Next Generation Reconfigurable Compute Technology for Dramatic Application Speedup

SGI® RASC™ RC100 Blade

• Dual Virtex 4 LX200 FPGAs
• 80MB QDR SRAM
• Blade or rack-mountable form factor
• Dual NUMAlink® 4 ports
• Seamless direct attach to server's shared memory fabric
• Datasheet (PDF 140K)

SGI® RASC™ (Reconfigurable Application Specific Computing) technology leverages the power of FPGAs which utilize gate array technology that can be reconfigured by the user for optimal performance on a specific algorithm. Unlike traditional processors, which are serial in nature, FPGAs are inherently parallel, allowing multiple functions to be performed simultaneously. Therefore, users whose applications spend a majority of their run time working on a set of specific algorithms can dramatically reduce application run time by custom configuring the RASC module to accelerate application run-time. This reconfigurable technology is particularly beneficial when running data-intensive applications critical to oil and gas exploration, defense and intelligence, bioinformatics, medical imaging, broadcast media, and other data-dependent industries.
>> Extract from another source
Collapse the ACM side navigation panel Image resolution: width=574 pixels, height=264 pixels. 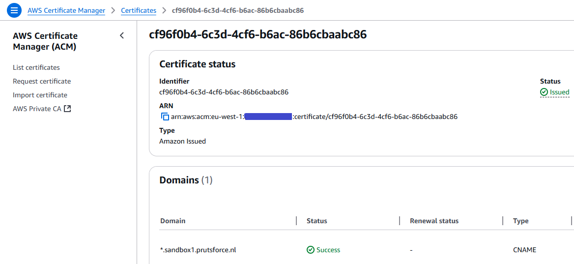(122, 35)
Highly Scalable, Peer-Connected Integration into Shared System Memory for Exceptional FPGA Performance and Unprecedented Levels of Scalability

• Tightly coupled integration with SGI® NUMAlink® 4 interconnect - the industry's fastest at 6.4GB/sec bandwidth and less than 1 microsecond MPI latency.
• Direct access to the industry's largest globally shared memory (up to 60TB in SGI® Altix® 4700 server) for faster system level reprogramming of the FPGA.
• Direct shared memory access enables virtually limitless levels of scalability, with configurations up to 128 NUMAlink connected nodes in a single system image.

Seamless Operation with SGI® Altix® Servers

• Tightly coupled integration allows RASC technology to seamlessly connect to the NUMAlink fabric as a peer.
• Direct connection of I/O into the NUMAlink memory fabric for universally accessible memory, compute, and I/O.
• Processing can be moved from a server or a cluster of servers onto a RASC blade or module without physically changing the memory structure.
• Enables use of a hybrid implementation, where part of an application can be run on the RASC module, and the other part can be run on a high performance server.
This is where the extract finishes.